With an ample fortune, Huth devoted himself to study and collecting. After the death of his father in 1878 a fine library passed into his possession, and he saw to completion in 1880 the catalogue which his father had begun to print. Book collecting formed one of his chief interests to the end of his life.

==Legacy==
By his will, Huth directed that on the sale of his collection the trustees of the British Museum should have the right of selecting 50 volumes from it; a catalogue of the books chosen was published in 1912. The Huth autographs and engravings were sold in June and July 1911, the former realising £13,081, the latter £14,840. The first portion of the library (A–B and Shakespeariana) when sold in November 1911 fetched £50,821, exclusive of the Shakespeares bought privately by Alexander Cochrane for presentation to Yale University. The sale of the second portion on 5–7 June 1912 realised £30,169 15s. 6d. The total in all sales was over £350,000.

==Works==
Huth published:

- The Marriage of Near Kin (1875, 2nd ed. 1887)
- The Life and Writings of Henry Thomas Buckle (1880, 2 vols.); it contained an attack on Buckle's fellow traveller, John Stuart Stuart-Glennie, who replied in print.
- The Miroure of Mans Saluacionne, an English fifteenth-century verse translation of the Speculum Humanae Salvationis (1888, editor), for the Roxburghe Club of which he was a member.
- A verse translation (1889) of Goethe's Faust, Part I, second edition in 1911.
- A True Relation of the Travels and Perilous Adventures of Mathew Dudgeon, Gentleman: wherein is truly set down the Manner of his Taking, the Long Time of his Slavery in Algiers, and Means of his Delivery.
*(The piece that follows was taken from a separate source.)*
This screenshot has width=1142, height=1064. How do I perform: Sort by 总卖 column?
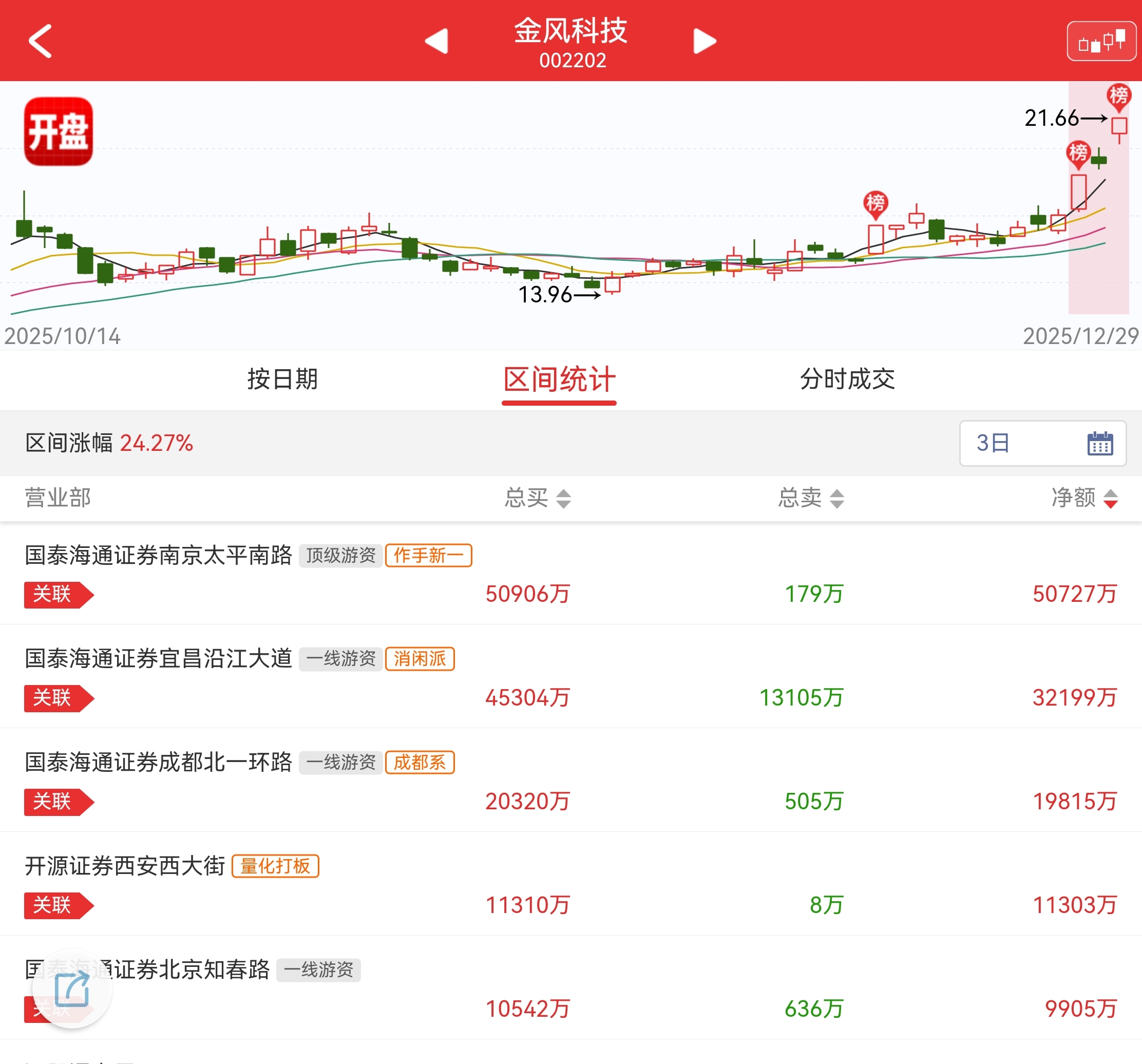click(811, 498)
Written by Himself, and now for the first time printed (1894, anonymous), a mock-Jacobean romance.
- Catalogue of the Woodcuts and Engravings in the Huth Library, posthumous publication.

Other works included a pamphlet on the Employment of Women (1882), and a memoir of his father for the Dictionary of National Biography.

==Family==
On 16 January 1872, Huth married his first cousin, Octavia, fourth and youngest daughter of Charles Frederick Huth, his father's eldest brother. His wife survived him, without issue.